Columbiana native gets first-hand experience with Colorado wildfires

Published 5:26 pm Friday, June 29, 2012

By JAN GRIFFEY/Editor

COLUMBIANA — Shelby County native Kayla Dodson Watts and her husband, Jason, who moved from their home in Northport about a month ago to Boulder, Colo., never thought they would come face-to-face with the threat of disaster from Colorado’s wildfires.

Kayla Watts

For Watts, who was in Columbiana on Friday visiting family, disaster was averted when the wildfire started by lightning last Tuesday in a canyon just outside Boulder was brought under control relatively quickly by firefighters.

“It’s not out by any means, but they’ve got it to the point that it’s just smoldering,” Watts said.

Compared to other parts of the state, like Colorado Springs, Boulder’s wildfire worries seem trivial, she said.

The Boulder fire started within five miles of Watts’ new home.

“You could see the flames in the mountains. It was a mile and a half from the Boulder city limits and I found out that’s the closest a wildfire has ever come to the city of Boulder,” she said. “Our street was the cutoff for the pre-evacuation area.”

Watts took this photo of outside her home in Boulder, Colo. It shows smoke from a wildfire in the canyon, less than five miles away. (Contributed)

Watts was packing for her trip home when she heard lots of thunder and lightning, which apparently started the fire.

“I kept thinking it would start raining, but it never did,” she said.

The threat to residents was not so much the flames, but the air pollution caused by the fire.

“The biggest concern as far as the evacuation for our area was the air pollution. But the night air had lifted most of that by Wednesday morning,” when she boarded a plane in Denver for her visit home.

Her husband stayed behind for work and is caring for the couple’s two pets: 3-year-old Ada, a Calico cat, and Delilah, a 3-year-old Siberian Husky.

“Jason has been taking Delilah to his office at work with him,” Watts said. The Watts moved to Boulder when Jason accepted a job with a mining safety company.

She said the Colorado wildfires were the primary topic of conversation of most on her plane leaving Denver Wednesday.

“Some people on the plane were leaving because they were evacuating,” Watts said. “Compared to other parts of the state, like Colorado Springs, the Boulder fire is like a little camp fire. Boulder does smell like a giant campfire right now.”
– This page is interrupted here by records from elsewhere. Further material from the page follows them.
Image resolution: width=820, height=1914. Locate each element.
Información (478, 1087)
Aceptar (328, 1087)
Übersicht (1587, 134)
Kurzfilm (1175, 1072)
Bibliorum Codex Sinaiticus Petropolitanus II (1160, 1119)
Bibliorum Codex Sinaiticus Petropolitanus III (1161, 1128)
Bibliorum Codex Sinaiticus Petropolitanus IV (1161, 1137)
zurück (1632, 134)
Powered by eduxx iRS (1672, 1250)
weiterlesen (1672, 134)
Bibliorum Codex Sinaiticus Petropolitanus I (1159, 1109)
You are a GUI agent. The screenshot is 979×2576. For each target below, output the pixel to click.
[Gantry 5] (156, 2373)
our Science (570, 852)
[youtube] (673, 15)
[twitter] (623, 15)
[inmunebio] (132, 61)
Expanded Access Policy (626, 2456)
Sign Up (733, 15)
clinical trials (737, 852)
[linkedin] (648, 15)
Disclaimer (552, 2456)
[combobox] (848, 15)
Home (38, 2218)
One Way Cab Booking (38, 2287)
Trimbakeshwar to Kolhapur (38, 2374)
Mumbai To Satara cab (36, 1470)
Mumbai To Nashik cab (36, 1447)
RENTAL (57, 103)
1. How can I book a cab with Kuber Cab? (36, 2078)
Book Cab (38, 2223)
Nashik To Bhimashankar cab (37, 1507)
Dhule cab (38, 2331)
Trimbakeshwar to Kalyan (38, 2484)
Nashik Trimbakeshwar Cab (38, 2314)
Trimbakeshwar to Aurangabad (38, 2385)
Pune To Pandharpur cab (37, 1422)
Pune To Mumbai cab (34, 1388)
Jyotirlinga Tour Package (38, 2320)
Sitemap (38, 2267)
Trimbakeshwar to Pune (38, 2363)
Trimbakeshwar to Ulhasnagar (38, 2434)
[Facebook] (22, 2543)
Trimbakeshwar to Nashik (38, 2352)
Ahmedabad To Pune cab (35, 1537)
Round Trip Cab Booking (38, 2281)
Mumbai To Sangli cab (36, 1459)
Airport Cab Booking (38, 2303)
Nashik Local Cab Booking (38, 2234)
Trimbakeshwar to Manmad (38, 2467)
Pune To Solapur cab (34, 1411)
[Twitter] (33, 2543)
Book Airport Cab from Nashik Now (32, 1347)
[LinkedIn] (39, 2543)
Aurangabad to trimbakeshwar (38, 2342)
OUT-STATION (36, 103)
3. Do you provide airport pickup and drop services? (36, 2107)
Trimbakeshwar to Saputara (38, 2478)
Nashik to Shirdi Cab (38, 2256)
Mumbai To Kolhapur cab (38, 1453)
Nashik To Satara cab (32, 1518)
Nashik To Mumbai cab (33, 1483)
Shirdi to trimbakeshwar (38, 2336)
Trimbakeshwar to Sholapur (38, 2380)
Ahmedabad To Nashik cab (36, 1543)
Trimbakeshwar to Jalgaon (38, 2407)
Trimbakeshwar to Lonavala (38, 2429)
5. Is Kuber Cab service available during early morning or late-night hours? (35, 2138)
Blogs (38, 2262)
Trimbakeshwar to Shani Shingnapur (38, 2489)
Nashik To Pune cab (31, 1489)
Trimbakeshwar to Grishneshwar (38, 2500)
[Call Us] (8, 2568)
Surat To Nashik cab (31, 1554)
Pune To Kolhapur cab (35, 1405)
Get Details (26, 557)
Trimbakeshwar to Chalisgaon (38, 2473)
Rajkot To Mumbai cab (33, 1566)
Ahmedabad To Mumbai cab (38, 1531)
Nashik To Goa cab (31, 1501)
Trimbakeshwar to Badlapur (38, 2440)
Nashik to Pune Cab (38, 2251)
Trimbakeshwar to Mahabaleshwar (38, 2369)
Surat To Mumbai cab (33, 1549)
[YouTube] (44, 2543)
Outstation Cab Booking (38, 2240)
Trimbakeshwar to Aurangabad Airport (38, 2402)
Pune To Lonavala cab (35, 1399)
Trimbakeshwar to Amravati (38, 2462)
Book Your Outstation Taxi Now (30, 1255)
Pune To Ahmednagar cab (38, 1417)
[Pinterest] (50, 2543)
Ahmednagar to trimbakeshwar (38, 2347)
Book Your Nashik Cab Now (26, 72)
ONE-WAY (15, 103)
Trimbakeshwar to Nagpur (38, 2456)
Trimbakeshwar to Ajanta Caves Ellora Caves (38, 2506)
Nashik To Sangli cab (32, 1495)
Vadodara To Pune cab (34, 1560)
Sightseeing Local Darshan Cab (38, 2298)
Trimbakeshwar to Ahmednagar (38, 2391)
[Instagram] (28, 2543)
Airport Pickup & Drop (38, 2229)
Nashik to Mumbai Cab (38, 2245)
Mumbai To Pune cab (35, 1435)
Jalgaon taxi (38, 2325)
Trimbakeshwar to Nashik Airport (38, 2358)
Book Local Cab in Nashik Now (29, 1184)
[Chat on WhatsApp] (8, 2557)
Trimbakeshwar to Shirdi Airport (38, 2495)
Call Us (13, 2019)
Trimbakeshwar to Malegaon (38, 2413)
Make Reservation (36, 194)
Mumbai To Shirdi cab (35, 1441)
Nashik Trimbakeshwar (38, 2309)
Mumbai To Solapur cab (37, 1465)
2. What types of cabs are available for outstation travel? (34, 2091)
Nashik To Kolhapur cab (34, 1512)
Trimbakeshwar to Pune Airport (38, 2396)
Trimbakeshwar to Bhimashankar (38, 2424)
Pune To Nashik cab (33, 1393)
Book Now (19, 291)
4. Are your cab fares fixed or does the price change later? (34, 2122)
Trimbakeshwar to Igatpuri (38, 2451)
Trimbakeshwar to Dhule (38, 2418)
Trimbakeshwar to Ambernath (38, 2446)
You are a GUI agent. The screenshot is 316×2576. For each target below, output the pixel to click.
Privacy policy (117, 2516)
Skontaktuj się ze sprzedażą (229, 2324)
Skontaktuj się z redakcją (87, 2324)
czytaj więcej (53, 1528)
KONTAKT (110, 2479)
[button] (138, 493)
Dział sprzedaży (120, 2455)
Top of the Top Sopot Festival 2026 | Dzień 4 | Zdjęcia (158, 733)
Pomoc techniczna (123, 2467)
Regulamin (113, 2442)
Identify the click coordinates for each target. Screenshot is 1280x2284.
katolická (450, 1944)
Watts is the daughter of Rusty and Lynn Dodson of Westover, formerly of Columbiana. She has two brothers: Aaron, 27, who lives in Memphis; and Austin, 18, who recently graduated from Shelby County High School.

Watts is a 2007 graduate of Shelby County High School. She and Jason moved to Northport shortly after they married in 2009. They were living in Northport, which is in the Tuscaloosa area, during the state’s April 2011 tornadoes.

“I wasn’t really scared at any time when the wildfire was getting close to our apartment. I mean, for me, this was completely different than the Tuscaloosa tornadoes. With the wildfire, at least there’s usually time to pack a bag and evacuate,” she said. “With the tornadoes, you find yourself running for your life to someone’s basement.”

That’s exactly what Watts did during those April tornadoes in Tuscaloosa: seek shelter in a neighbor’s basement. Fortunately, her home was not damaged by the tornado.

“One of the good things for Boulder, too, is the area where those fire and rescue planes are based is right outside the city, so the response time to the fire was very quick. And, right outside of Boulder is a reservoir, so the planes were able to fill up quickly and make more trips,” she said. “They were dumping that red powder – the flame retardant stuff — on the wildfire in about a half an hour. They were on it very quickly.”